It is often required to convey additional data, such as “metadata”, along with a stream of digital audio. The most convenient and reliable way to do this is to “bury” the additional data into the audio stream itself, since separately-carried data often gets lost.
An elementary way to bury data is to replace the least-significant-bit of an audio data word in a Pulse Code Modulation (PCM) stream by a bit of the additional data stream. This is not recommendable as an audiophile procedure, however, as it results in undithered truncation of the audio data word and the insertion of noise which may contain tones if the additional data stream contains repeating patterns.
More sophisticated approaches are discussed in the paper “A High-Rate Buried-Data Channel for Audio CD” by Gerzon, Michael A. and Craven, Peter G., J. Audio Eng. Soc. Volume 43 Number 1/2 pp. 3-22; January/February 1995. However, prior art methods of burying data have resulted in a loss of audio quality which, although small, may be unacceptable in circumstances where “lossless” or bit-exact transmission of a digital audio signal is demanded.

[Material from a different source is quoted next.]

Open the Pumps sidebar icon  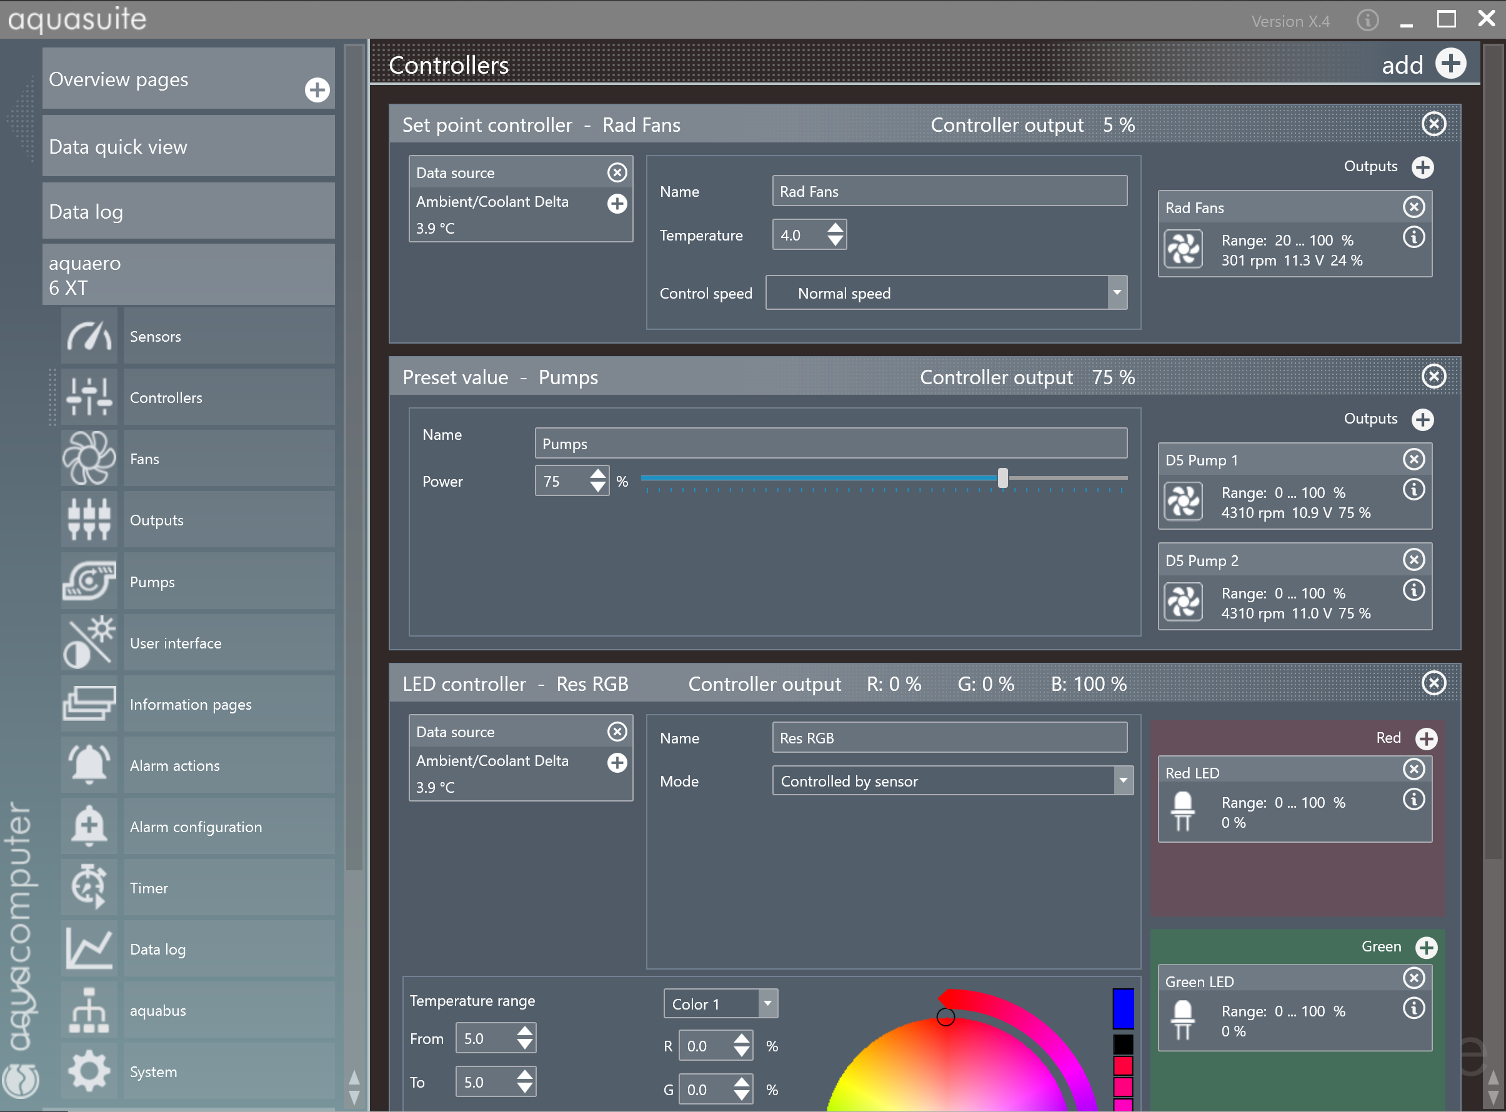(89, 581)
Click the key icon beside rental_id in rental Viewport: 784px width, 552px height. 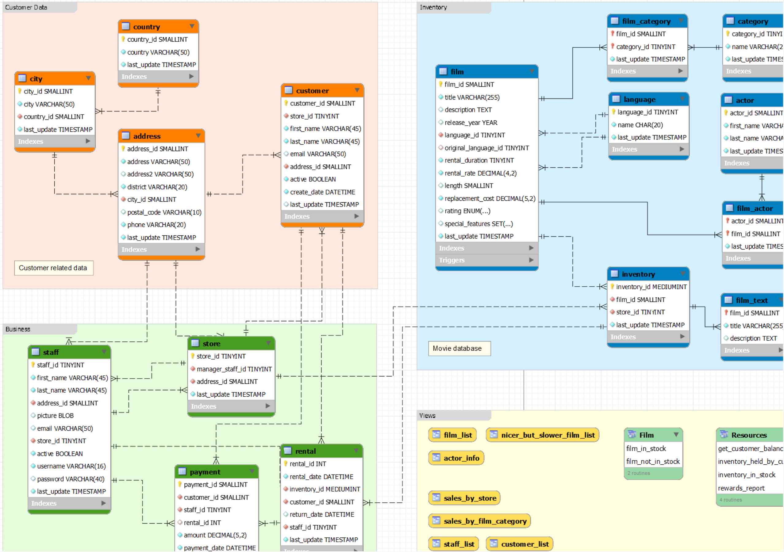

It is intrinsic that a stream that conveys additional data is different from an original stream from which it was derived. However, it might be possible to recover the original stream if the data could be buried in a way such that a special decoder is able to recover the original digits exactly. Accordingly, there is a need for improved encoding and decoding techniques, which can better retain the original audio quality.